For me, the moment of truth will come the next day. Waking up, with 130 kilometres and the snow-covered Passo di Gavia on the menu, I will know where I stand. Surprisingly, I feel good. Amazing food, a massage, and a great sleep, have worked their magic. I never thought that a half hour’s rub of the legs could make such a difference. At breakfast, I realize I am not the only one thinking today will be crucial. Having made a big effort yesterday, Clark, in particular, is looking concerned. But there isn’t much time for thinking. From the hotel, we have the remaining kilometres of the Passo delo Presolana on our plates. After a couple of hours of riding, the Gavia looms in the distance, today’s main course. From far away, it looks formidable. Long and steep, there won’t be any place to recover. The 40 kilometres of gradual climbing beforehand doesn’t help. For the last two kilometres of the climb I am hanging on to David’s wheel by the skin of my teeth. I respond to his well-meaning encouragement with grunts and nods. “After you’ve made it to the top here, the rest of the trip will be a walk in the park,” he assures me. I’m not sure. Zigzagging across the road, on the verge of puking, I reach the last turn. I roll up to the terrace with the applause of my brother and Jacques, who arrived at the top half an hour earlier, ringing in my ears. A massive grin is spread across my face. I have the feeling that David might have been right.

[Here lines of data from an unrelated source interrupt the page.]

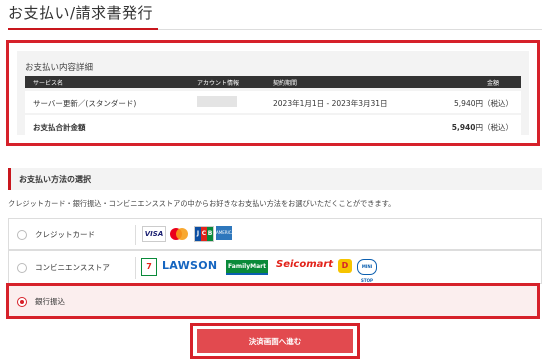 Image resolution: width=550 pixels, height=364 pixels. Describe the element at coordinates (50, 302) in the screenshot. I see `bank-transfer-label: 銀行振込` at that location.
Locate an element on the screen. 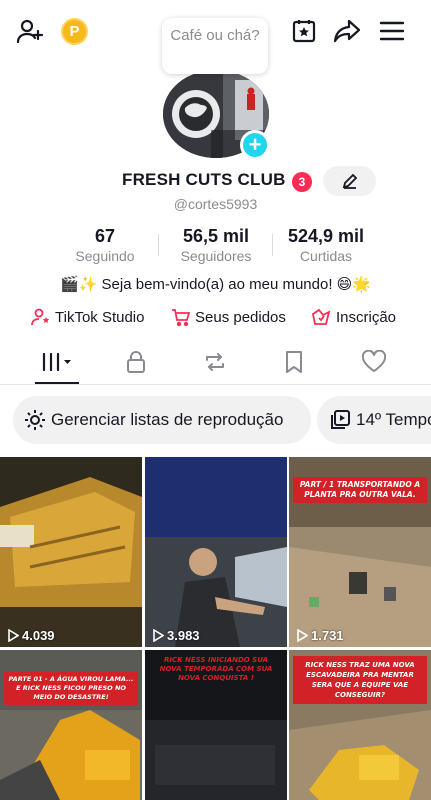  stat-likes: 524,9 mil Curtidas is located at coordinates (326, 245).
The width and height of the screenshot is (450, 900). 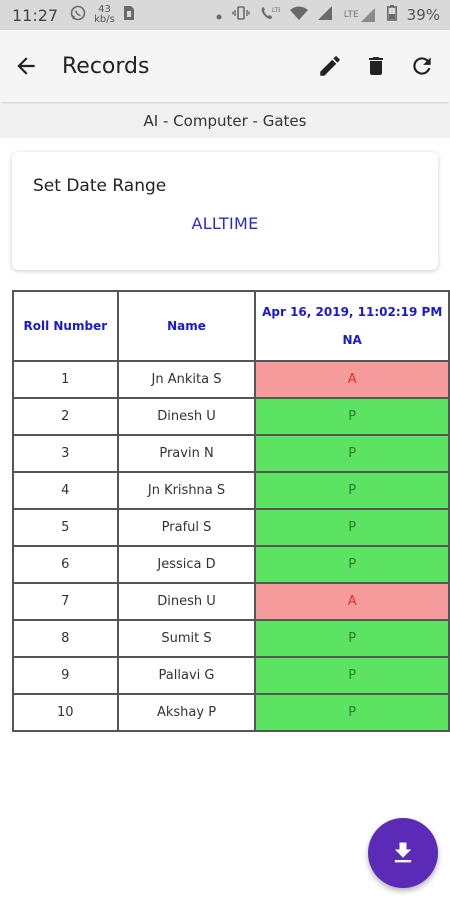 I want to click on table-row: 7 Dinesh UA, so click(x=231, y=602).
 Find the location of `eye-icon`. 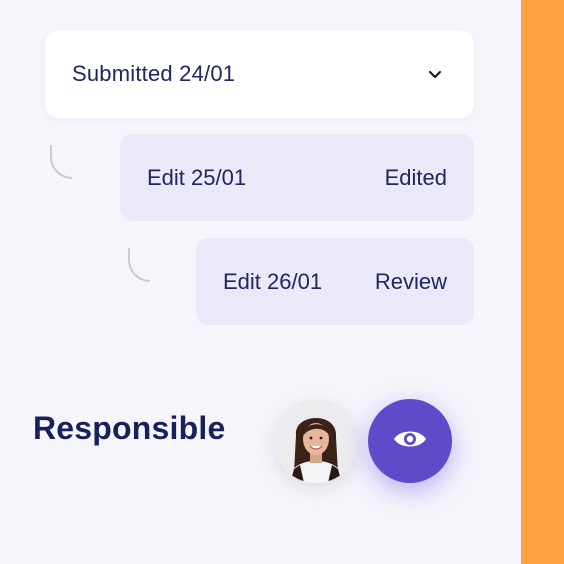

eye-icon is located at coordinates (410, 442).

The atmosphere is awesome at dinner that evening. Conquering the Gavia was good for our morale. Thanks to the effort —or to the wine — everyone lingers downstairs for awhile. Suffering together, and drinking together, makes us friends. Set a group of complete strangers with completely different backgrounds together for a day of cycling and you can be sure they will have plenty to talk about. Late in the night, Anton’s briefing brings the world back in to focus. The Stelvio is on tap for the next day. A quarter of an hour later, everyone’s asleep.

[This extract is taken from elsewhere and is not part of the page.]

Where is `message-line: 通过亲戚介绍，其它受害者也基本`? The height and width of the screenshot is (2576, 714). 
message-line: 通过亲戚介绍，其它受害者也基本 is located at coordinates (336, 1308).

The rest of the week seems like a dream. Luxury hotels, chic meals, interesting conversations, and breathtaking cols, all flow into one. It is a delightful routine: riding, eating, sleeping, eating again. The Gavia seems like a turning point. It is no longer a question of surviving; now, it’s a race. Jacques, Jeroen, and Mattia are embroiled in a bitter contest. Merick is Cynthia’s super domestique, always tempted to let the brakes go on the descents. “We are men, we do stupid stuff,” he says. Meanwhile, as the forever young Hugh and Clark battle over bragging rights, I find a worthy opponent in Paul. His nonchalant accelerations tempt me to push my tempo again and again on the climbs. On the flat lands, we ride together like a well-oiled team. Hugh warns us of any obstacles on the road, while the strongest riders keep a steady pace on the front. As soon as the road turns up, it’s every man for himself and the group explodes.


I had imagined that such a difficult confrontation with myself would be insightful, would give me answers to existential questions. Nothing could be further from the truth though. Rarely was my awareness so narrow as it was during those days on the bike. My world was restricted to the here and now, ride and recover. There simply wasn’t time for much else, nor did there have to be. The only questions that occupied me were: shift now, or later? Gel or bar? Cold beer or Prosecco? Now that is luxury.